En effet, les Japonais ont plusieurs façons de compter le temps. Ils font usage de l’ère de Sin-mou, le premier micado, 660 avant notre ère ; puis ils se servent des ères impériales dites nengo. Le trente-deuxième micado eut l’idée d’attacher certaines épithètes à l’année commençant son règne : la paix céleste, la vertu éternelle. Ses successeurs suivirent son exemple, et ces phrases servent à désigner des époques. C’est ainsi que le traité du baron Gros a été signé le troisième jour du neuvième mois de la cinquième année du nengo Anchei, « l’année du cheval » (9 octobre 1858). Quant au cycle sexagénal, également employé en Chine et au Siam, il date de l’année 2637 avant Jésus-Christ ; par conséquent Sin-mou appartient au trente-troisième cycle. Depuis ce temps, il y en a eu soixante-quinze, et le soixante-seizième commencera en 1864 pour finir en 1923[1]. Chacune des années de ce cycle a un nom particulier.
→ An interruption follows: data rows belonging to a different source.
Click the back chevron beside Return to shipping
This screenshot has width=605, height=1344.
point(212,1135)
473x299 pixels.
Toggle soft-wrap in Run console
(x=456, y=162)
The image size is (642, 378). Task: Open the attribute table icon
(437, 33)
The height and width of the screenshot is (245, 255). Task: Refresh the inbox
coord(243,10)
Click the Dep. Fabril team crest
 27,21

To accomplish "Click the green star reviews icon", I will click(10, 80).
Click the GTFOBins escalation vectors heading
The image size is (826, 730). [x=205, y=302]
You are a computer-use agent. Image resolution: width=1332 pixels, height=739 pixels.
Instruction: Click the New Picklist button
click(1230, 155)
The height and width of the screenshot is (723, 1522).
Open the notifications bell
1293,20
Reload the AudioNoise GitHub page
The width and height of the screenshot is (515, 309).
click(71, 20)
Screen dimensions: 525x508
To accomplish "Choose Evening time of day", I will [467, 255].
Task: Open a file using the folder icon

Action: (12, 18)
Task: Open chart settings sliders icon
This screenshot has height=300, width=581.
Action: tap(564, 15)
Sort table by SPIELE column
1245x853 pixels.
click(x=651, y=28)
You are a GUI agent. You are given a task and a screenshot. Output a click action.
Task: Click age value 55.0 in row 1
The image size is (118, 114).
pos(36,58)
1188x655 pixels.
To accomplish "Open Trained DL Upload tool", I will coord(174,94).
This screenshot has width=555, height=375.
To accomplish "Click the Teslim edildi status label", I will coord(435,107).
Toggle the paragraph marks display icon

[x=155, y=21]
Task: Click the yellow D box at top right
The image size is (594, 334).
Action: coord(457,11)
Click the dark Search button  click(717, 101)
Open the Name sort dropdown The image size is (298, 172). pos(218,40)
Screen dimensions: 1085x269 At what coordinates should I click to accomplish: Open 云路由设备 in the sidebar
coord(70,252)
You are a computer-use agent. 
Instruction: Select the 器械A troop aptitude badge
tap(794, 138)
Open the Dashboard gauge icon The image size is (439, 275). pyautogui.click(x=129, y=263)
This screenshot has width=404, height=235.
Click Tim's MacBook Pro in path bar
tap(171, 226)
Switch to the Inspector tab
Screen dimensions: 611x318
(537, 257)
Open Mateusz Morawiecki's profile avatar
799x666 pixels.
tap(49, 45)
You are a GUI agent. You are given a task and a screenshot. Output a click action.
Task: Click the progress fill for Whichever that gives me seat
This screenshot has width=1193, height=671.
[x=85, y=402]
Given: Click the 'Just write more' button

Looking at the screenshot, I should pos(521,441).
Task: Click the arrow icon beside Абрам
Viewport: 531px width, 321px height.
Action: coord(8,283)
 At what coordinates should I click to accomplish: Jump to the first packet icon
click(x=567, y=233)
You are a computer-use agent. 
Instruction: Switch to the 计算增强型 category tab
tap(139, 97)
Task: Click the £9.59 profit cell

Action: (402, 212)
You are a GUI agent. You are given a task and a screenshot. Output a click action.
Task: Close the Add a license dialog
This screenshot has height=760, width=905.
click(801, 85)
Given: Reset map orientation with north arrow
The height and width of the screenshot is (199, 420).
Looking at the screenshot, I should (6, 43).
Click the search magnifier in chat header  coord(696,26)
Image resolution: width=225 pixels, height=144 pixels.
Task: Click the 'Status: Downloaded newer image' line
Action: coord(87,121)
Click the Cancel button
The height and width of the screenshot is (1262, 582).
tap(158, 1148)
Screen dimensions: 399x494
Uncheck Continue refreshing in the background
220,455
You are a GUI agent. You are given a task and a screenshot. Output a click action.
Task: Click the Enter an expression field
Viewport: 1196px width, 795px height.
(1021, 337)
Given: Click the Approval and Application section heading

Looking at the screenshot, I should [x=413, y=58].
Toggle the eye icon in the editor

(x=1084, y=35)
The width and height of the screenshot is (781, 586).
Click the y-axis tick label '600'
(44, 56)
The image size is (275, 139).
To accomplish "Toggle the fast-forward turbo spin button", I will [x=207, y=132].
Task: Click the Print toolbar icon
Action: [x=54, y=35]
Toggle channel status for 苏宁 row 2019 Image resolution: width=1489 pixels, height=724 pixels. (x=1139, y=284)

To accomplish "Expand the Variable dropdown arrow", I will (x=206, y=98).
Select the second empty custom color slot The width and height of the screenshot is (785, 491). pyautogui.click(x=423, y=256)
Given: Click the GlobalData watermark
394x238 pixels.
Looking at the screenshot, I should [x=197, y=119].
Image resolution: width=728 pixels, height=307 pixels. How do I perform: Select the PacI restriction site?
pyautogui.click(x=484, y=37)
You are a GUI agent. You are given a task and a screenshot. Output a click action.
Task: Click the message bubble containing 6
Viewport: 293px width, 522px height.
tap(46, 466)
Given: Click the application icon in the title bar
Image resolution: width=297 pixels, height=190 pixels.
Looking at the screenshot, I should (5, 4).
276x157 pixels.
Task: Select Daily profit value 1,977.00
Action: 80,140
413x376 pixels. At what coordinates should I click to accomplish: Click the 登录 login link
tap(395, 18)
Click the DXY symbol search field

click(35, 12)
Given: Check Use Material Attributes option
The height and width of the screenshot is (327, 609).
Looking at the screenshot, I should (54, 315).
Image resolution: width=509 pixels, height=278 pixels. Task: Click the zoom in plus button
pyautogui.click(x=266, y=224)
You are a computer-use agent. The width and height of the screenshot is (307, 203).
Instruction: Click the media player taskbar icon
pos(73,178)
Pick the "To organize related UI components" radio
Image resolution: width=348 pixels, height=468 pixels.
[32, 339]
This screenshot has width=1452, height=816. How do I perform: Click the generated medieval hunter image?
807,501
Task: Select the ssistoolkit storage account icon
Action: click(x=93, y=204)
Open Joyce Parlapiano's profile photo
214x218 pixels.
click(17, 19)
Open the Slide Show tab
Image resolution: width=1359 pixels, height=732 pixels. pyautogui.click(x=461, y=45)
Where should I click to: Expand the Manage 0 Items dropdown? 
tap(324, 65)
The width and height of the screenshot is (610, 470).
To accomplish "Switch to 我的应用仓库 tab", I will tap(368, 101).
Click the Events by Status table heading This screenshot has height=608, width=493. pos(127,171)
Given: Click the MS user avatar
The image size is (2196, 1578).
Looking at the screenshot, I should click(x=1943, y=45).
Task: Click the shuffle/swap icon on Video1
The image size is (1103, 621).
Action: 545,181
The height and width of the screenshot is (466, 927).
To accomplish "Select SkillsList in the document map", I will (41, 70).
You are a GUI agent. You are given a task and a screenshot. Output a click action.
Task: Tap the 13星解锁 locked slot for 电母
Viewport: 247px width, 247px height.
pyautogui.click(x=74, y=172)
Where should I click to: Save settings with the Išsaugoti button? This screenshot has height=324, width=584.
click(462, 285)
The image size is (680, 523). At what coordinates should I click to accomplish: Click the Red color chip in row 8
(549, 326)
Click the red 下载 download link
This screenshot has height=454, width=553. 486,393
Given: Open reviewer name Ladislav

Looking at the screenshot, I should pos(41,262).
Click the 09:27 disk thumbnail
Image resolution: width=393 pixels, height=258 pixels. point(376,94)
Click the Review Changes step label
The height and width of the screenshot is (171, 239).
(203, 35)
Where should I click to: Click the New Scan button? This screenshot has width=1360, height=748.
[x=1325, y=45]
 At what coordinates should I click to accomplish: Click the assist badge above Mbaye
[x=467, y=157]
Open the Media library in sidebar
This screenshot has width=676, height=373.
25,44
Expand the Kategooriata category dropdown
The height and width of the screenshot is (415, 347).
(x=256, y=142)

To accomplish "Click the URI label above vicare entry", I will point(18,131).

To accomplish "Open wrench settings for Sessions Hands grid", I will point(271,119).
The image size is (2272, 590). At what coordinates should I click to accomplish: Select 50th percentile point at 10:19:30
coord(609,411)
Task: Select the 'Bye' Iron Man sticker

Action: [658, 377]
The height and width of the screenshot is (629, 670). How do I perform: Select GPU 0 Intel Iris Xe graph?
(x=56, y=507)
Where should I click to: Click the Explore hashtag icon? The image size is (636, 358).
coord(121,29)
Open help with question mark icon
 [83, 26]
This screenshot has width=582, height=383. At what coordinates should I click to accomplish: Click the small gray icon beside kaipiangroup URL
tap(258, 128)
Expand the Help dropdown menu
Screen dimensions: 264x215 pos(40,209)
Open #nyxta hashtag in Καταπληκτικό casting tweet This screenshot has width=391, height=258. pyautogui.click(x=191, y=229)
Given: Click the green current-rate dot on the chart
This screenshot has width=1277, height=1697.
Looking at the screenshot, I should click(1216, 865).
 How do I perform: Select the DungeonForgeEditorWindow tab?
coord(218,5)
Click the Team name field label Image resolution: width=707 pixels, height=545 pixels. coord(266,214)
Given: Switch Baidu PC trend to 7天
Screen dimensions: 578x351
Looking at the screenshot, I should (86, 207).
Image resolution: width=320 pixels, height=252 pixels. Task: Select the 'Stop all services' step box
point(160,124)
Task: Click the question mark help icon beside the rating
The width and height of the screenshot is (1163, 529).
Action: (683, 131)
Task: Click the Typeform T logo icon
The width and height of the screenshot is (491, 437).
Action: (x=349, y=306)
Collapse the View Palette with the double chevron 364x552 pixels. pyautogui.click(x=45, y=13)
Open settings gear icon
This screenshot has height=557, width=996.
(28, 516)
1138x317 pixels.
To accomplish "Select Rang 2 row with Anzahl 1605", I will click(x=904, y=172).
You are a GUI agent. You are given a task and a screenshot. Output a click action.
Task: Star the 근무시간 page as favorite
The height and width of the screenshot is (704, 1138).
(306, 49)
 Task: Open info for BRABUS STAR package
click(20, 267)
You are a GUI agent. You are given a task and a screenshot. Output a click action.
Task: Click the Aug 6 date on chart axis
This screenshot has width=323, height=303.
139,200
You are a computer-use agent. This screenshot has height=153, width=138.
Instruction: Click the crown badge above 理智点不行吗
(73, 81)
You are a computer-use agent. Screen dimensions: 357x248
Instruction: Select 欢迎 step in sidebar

La littérature japonaise comprend, au dire des Hollandais, des ouvrages historiques, géographiques, des descriptions de l’archipel, des poésies, des pièces de théâtre, des encyclopédies, des biographies, des traités de morale et de religion. Il y a aussi des romans illustrés avec des gravures sur bois, et des livres ne contenant que des gravures. Une sorte de lithochromographie, où les pierres sont remplacées par des bois, est depuis longtemps connue au Japon, et on y pratique l’imprimerie depuis les premières années de notre XIIIe

  1. Ces renseignemens sont dus aux indications de M. L. de Rosny, qui a débrouillé avec beaucoup de soin le chaos de cette chronologie. Voyez Mémoire sur la chronologie japonaise.